India has built up a robust portfolio of strategic interests in Afghanistan – despite its conflicts and volatility. A good example is the $100 million enlargement of the Chabahar port to serve as an import-export core between Central Asia and Afghanistan.
By opting to play a more pervasive part in Afghanistan, India also stands to secure even closer strategic ties to the United States. Washington has vowed to maintain its diplomatic and humanitarian endeavours in Afghanistan after the military exit, and President Biden has expressed a desire to see neighbouring nations play more prominent roles.
India can also coordinate its strategy and act as something of an interlocutor for all countries directly impacted by security affairs in Afghanistan – China, Russia, Pakistan, Turkey, Qatar and beyond.

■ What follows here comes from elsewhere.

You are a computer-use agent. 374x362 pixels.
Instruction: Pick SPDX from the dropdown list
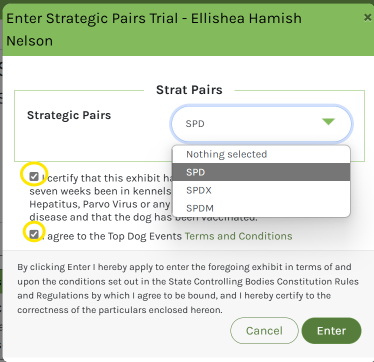(261, 190)
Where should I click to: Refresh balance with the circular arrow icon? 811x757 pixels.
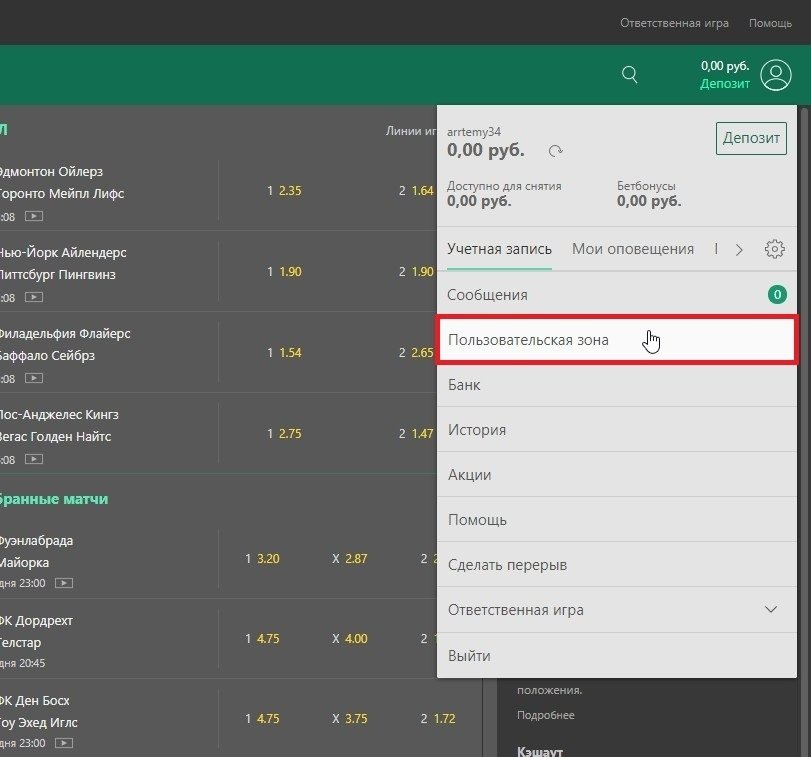point(556,151)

While India cannot control who takes power in Kabul, it is in India’s best interests to keep the door open to whomever wins the stakes in the months and years to come, keeping in mind the Taliban’s tenacity over the past two decades of US occupation, and the fact that it is a force which is here to stay.
(The writer is a war crimes investigator and author of “Only Cry for the Living: Memos from Inside the ISIS Battlefield”. The opinion appeared in IANS)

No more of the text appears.